While not a perfect measurement, there is more innovation and economic generation that happens in the US compared to Europe. Time will prove which culture of business wins.
2. A business-first, citizens-second approach to society.
3. Wealthier, and less risk-averse investors (ties back to point 2.).
Simply put, very different societies (even more considering Europe is not at all a homogeneous block), with different priorities, both extremely wealthy by global standards.
The question is more: which model is more sustainable as a society in the long-run, that play is still ongoing and we might not have a clear answer for the next 30-50 years.

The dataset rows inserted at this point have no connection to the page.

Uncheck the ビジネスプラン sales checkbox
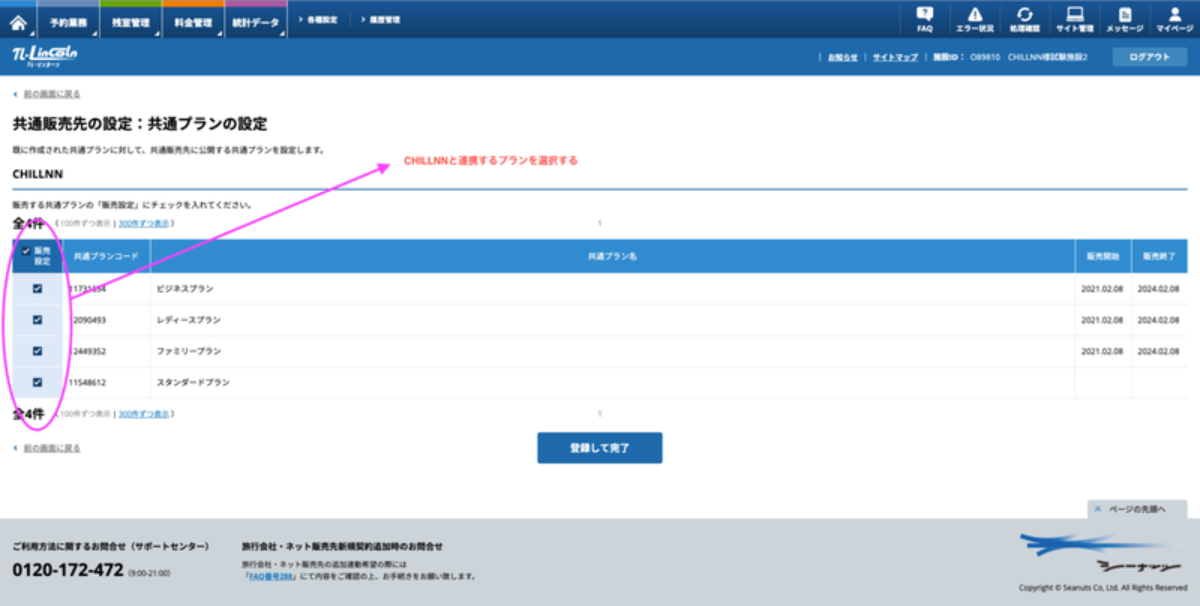This screenshot has width=1200, height=606. point(37,289)
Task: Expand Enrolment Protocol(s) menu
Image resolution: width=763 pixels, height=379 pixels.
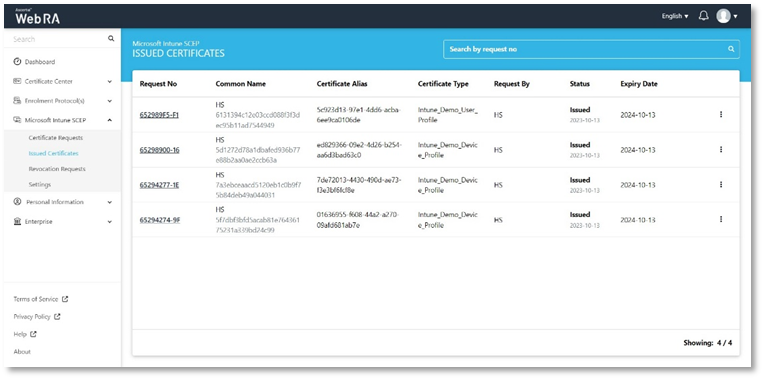Action: pos(62,101)
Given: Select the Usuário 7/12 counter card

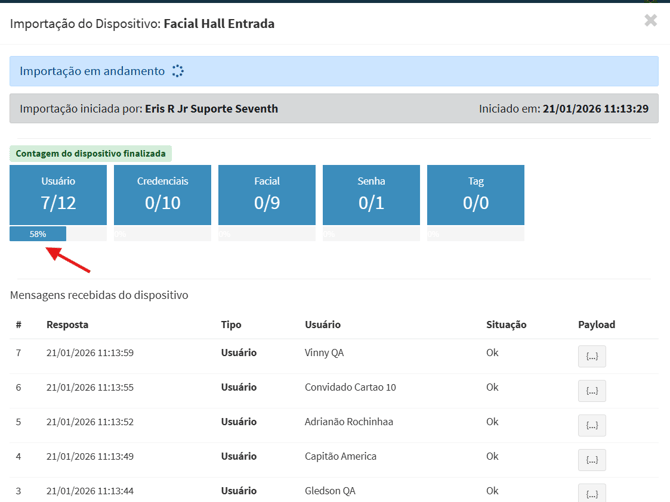Looking at the screenshot, I should click(x=58, y=195).
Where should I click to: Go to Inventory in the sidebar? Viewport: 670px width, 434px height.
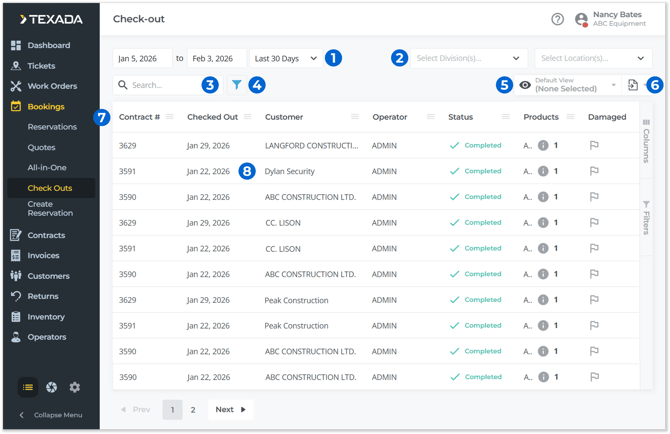pos(46,317)
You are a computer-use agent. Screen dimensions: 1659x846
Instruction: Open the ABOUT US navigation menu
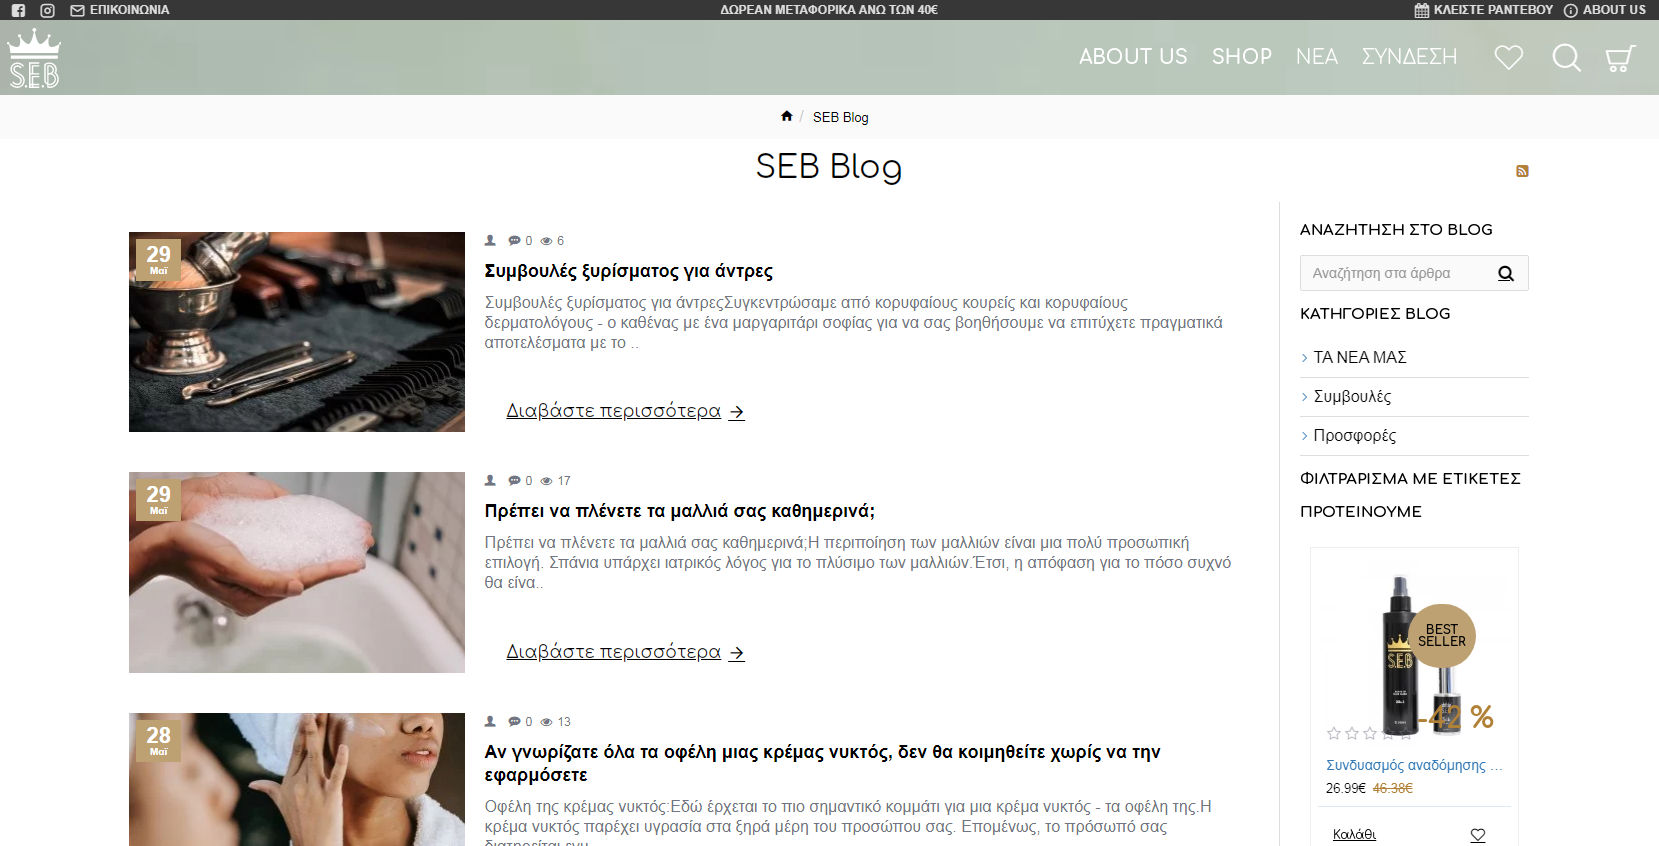[1133, 57]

This is meaningless. Businesses are activities undertaken by people. Everything resolves back to the people -- the same aggregation of the same individual people in all cases. Reifying the abstraction of "business" to treat it like some separate entity that's at odds with the very people who are engaging in the actual activity that term describes is a monumental confusion of ideas.

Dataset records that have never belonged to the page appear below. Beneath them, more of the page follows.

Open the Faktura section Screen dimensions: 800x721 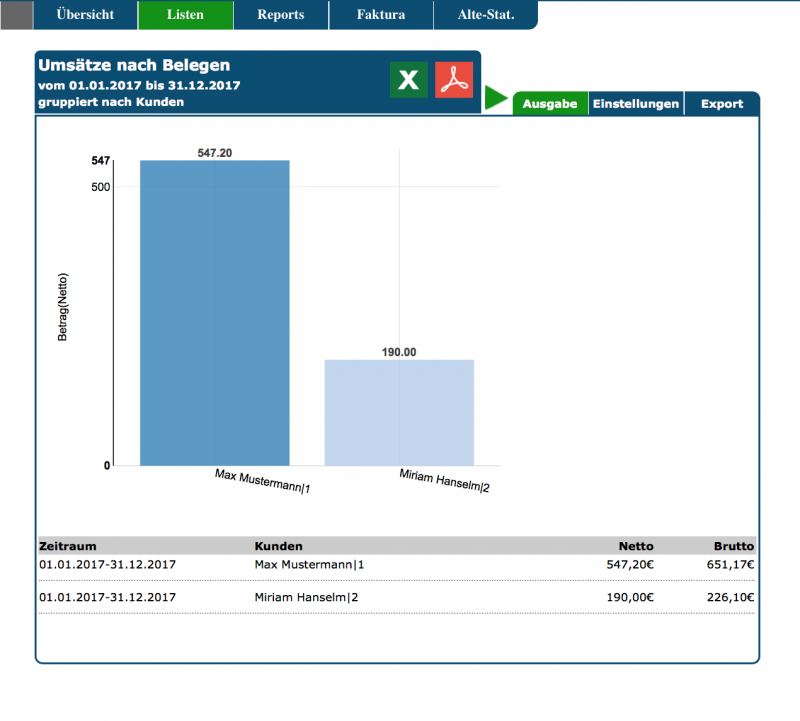[381, 15]
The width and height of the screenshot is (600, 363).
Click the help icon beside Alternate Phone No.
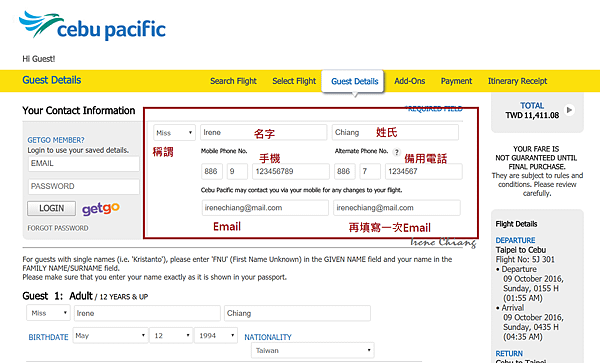click(x=397, y=152)
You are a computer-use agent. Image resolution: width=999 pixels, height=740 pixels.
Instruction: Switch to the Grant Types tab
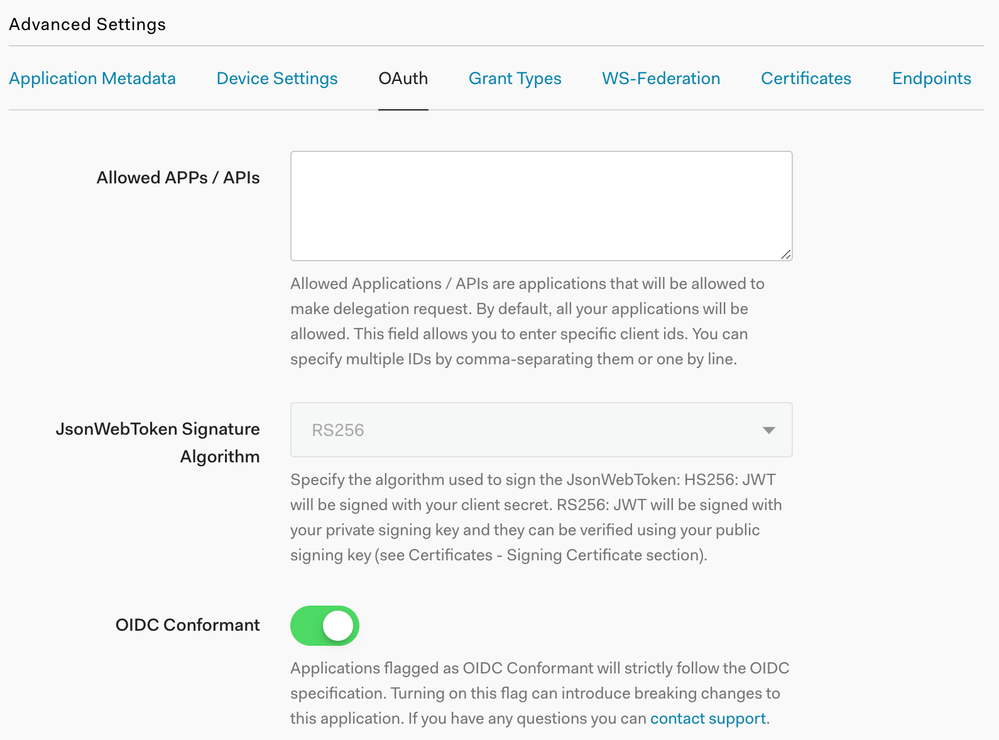515,78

Businesses are activities undertaken by people but they are also legal entities which have no need to abide by ethical or moral standards, shielding the underlying people from liabilities incurred by such entity. People can't do that.
Citizens need to abide to cultural norms, societal expectations, etc.
Of course everything resolves back to people, in a reductive sense, but those entities (citizens, and businesses) don't have the same standards: morally, ethically, nor legally. Neither do they share the same needs, businesses can by eventuality support the needs of citizens to sell stuff but their only motive is profit-motive, not what's best for citizens.
Business-first is a prerogative of how the USA approaches regulations, it's left first to businesses to regulate themselves until issues mount up to the point where regulations are needed, at that point the businesses have had time to amass power and fight against those. Even in the cases where regulation would be beneficial to society, even in cases where the current regulations which are business-friendly are damaging to society (US's healthcare is a clear example).
It's only meaningless if you don't want to see what it means, citizens needs are considered below the needs of businesses as entities, it's a cultural trait of the USA to let businesses roam more-or-less freely (again, with the exception of some industries) until they cause enough damage to generate popular calls for them to be restrained, at that point is not clear if the government will be able to reign in them. Businesses in the USA have much more power than the people, they make policies, they donate enormous amounts to political campaigns, etc. Citizens can't play in the same field.
There are many cases from the past decades: the global financial meltdown of 2008, the dysfunctional healthcare system, the opioid crisis fueled by a single pharma company, the nosedive of Boeing, etc.
You can attack my point in many ways but not by saying "it's meaningless", businesses interests are, in many cases, not citizens' interests. A very clear example: if a business could they would not hire any Americans, simply because the workforce is expensive, shipping this labour outside of American borders would be great for any business' bottomline, it would not help at all society as a whole. They would do that even if it meant killing their own businesses, since there wouldn't be consumers to buy their products, it wouldn't matter until the issue was extreme enough to require them to actually create a consumer market by employing people in the country.
Are we just asking rhetorical questions that pick out one data point that we think supports our presupposed notions?